Supplied passage =>
The Saint-Étienne trolleybus system () forms part of the public transport network of the city and commune of Saint-Étienne, in the Rhône-Alpes region of the Great South East of France.

In operation since 1942, the system is one of only three operating trolleybus systems in France; the others are the Limoges system and the Lyon system. Today, the city is taking major steps to develop trolleybus transport. New battery trolleybuses Solaris T12 with ŠKODA electric equipment were purchased. In addition, the number of vehicles was increased compared to the original fleet so that electric traffic could be resumed on the M7 Michon - city center - Bellevue line. In the near future, trolleybuses will also return to the M6 line serving the Metare housing estate, where a trolley line is now being built again. In addition, the line will use the planned BRT corridor and the carrier will purchase articulated trolleybuses for it. These should also appear on the M4 line.

Data lines =>
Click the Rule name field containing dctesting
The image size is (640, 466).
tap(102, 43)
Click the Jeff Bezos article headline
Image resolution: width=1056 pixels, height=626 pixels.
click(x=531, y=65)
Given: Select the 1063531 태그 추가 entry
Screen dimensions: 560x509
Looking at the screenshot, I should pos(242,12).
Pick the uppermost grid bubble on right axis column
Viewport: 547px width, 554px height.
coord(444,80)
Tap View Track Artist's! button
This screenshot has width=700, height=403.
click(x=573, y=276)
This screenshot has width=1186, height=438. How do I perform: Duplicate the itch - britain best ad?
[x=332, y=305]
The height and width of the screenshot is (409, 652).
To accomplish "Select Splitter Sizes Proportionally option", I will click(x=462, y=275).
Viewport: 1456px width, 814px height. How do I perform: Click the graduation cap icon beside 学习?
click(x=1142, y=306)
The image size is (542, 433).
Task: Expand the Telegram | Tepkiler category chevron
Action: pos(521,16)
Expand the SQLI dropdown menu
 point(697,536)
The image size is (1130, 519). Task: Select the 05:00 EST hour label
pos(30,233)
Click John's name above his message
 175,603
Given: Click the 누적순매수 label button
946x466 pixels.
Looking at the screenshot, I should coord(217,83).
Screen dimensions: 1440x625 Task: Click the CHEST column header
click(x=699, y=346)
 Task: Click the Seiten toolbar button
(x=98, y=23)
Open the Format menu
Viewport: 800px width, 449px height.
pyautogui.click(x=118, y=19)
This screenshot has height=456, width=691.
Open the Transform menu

Instructions =>
a) From the trolleybus text, write out the passage that begins at the words "The Saint-Étienne trolleybus" and stops after "East of France.".
b) In the trolleybus text, which line serves the Metare housing estate?
The entries play no part in what is asked here.

Completed exercise =>
a)
The Saint-Étienne trolleybus system () forms part of the public transport network of the city and commune of Saint-Étienne, in the Rhône-Alpes region of the Great South East of France.

b) The M6 line.